The implementation of ideas has been made too difficult.
Could creativity be more simple? If it is a matter of immediately trying new things.
We visited a meat processing plant and asked the meat cutters if there is an innovation process in their company.
“Of course,” the meat cutters said. “Every Tuesday before the beginning of the shift we have a 15-minute meeting where everyone can propose improvements to work. If someone has an idea, we adopt it immediately in practice. On Thursday, we see if the idea works.”
Experimenting is always a success. It gives us information on what works and what does not.
A culture of experimentation requires a sense of safety and trust. Trust is born out of openness and wanting what is good for everyone.
Facilities can help if there are lots of places for encounters. Information flows and openness grows.
Creativity also calls for well-being. That our brains work. There is space to concentrate in. And another where you can just take a nap without feeling guilty.
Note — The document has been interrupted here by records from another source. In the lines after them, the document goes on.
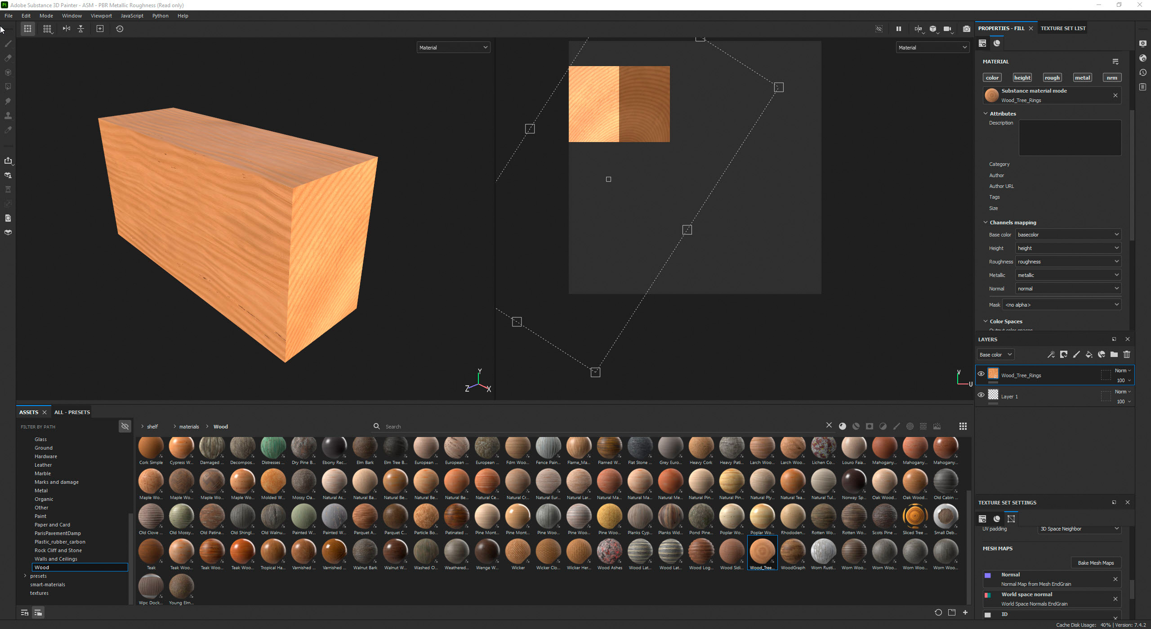The width and height of the screenshot is (1151, 629).
Task: Hide the Wood_Tree_Rings layer
Action: pyautogui.click(x=981, y=374)
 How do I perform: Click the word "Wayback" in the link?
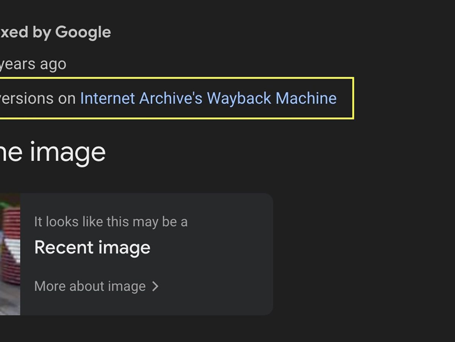pos(239,98)
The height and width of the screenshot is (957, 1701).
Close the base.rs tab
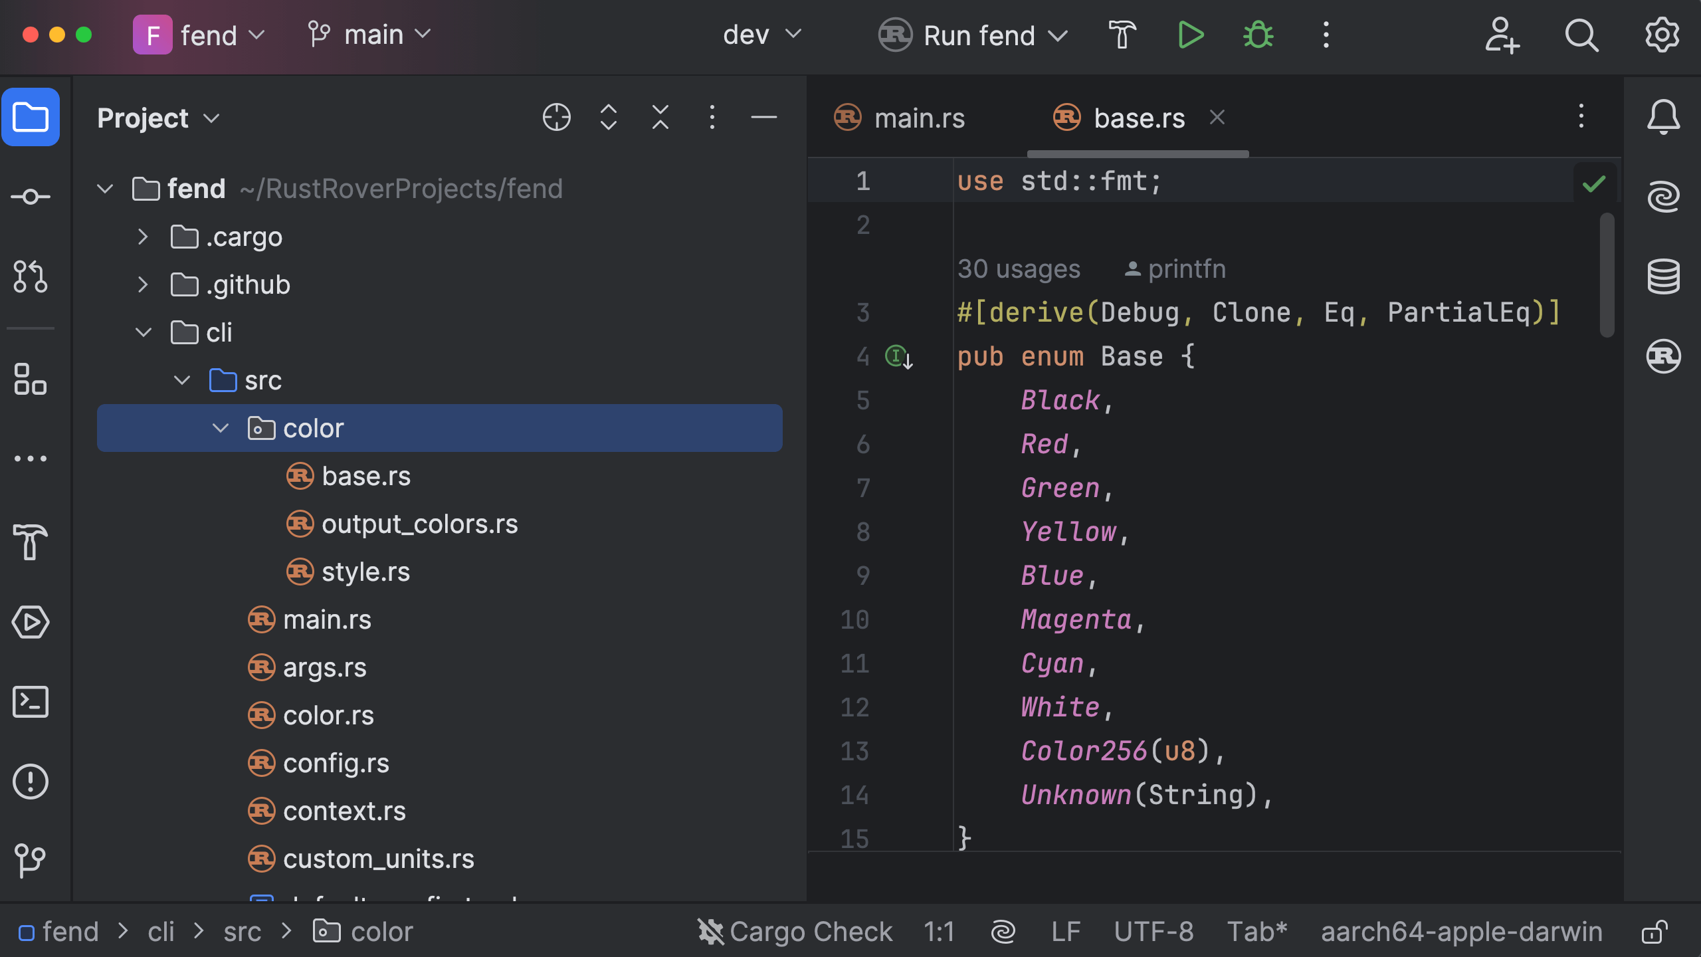pyautogui.click(x=1217, y=118)
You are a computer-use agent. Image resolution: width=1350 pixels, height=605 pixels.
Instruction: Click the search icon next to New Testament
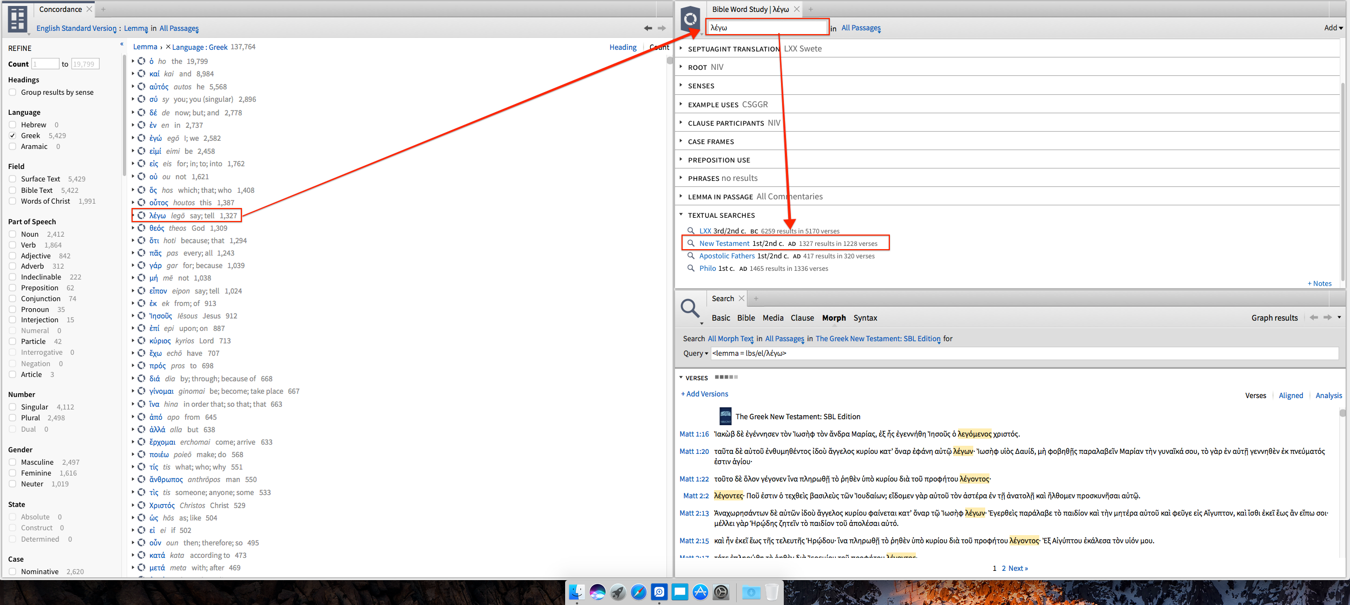tap(691, 244)
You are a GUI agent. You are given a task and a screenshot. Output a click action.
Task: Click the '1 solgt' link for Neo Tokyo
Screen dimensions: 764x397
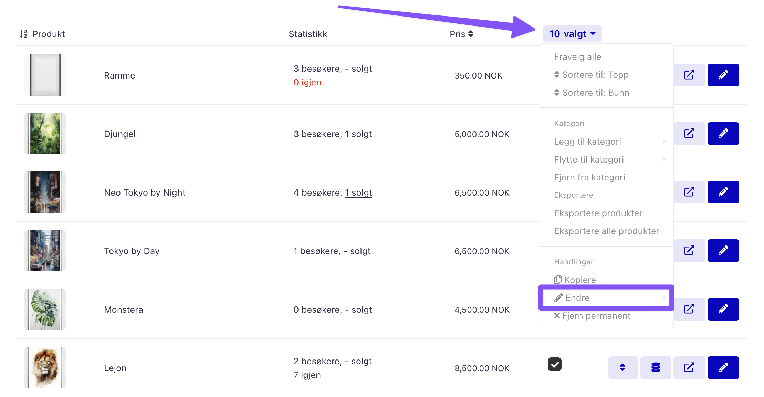click(x=358, y=192)

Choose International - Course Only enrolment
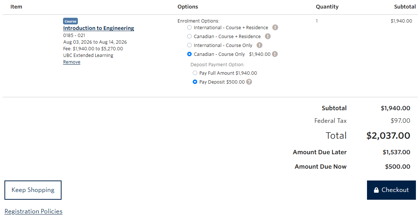coord(189,45)
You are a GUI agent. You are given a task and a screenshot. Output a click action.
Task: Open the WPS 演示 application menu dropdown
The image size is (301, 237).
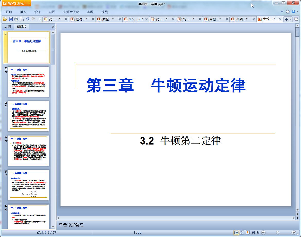tap(29, 3)
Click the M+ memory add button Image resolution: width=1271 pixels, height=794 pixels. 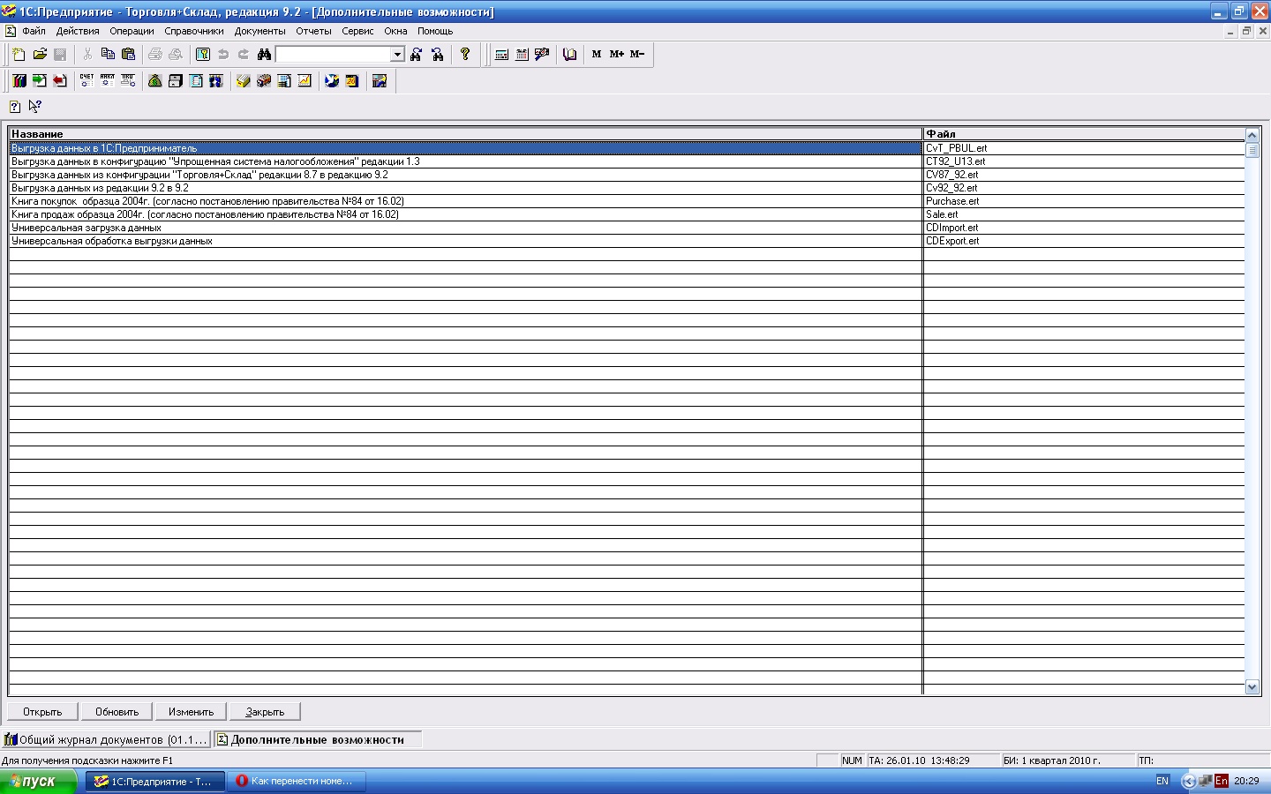(617, 55)
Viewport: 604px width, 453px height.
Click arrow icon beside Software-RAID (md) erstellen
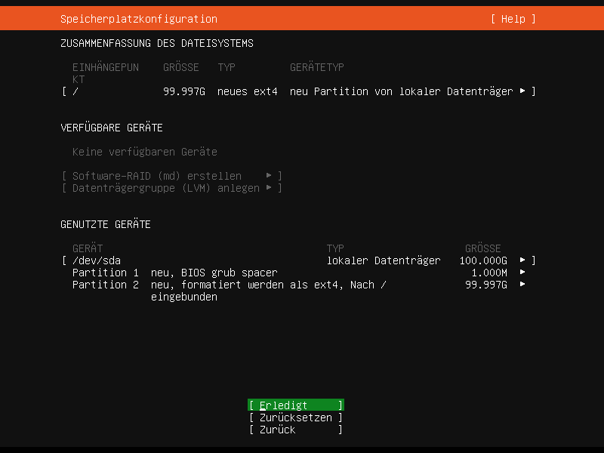click(x=270, y=176)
And a place to eat in.
A creative space does not require bean bags and slides. It requires things that are natural to the organisation, that provide openness, safety and well-being.
To me, they are an open-plan office, Pilates roll and sofa.
Enjoy your work!
Pekka Pohjakallio is a specialist in innovation, marketing and business management and the co-author of Työkirja (Book of Work) with Saku Tuominen. He was also responsible for the Älykäs työ (Smart Work) project of the Idealist Group and World Design Capital Helsinki.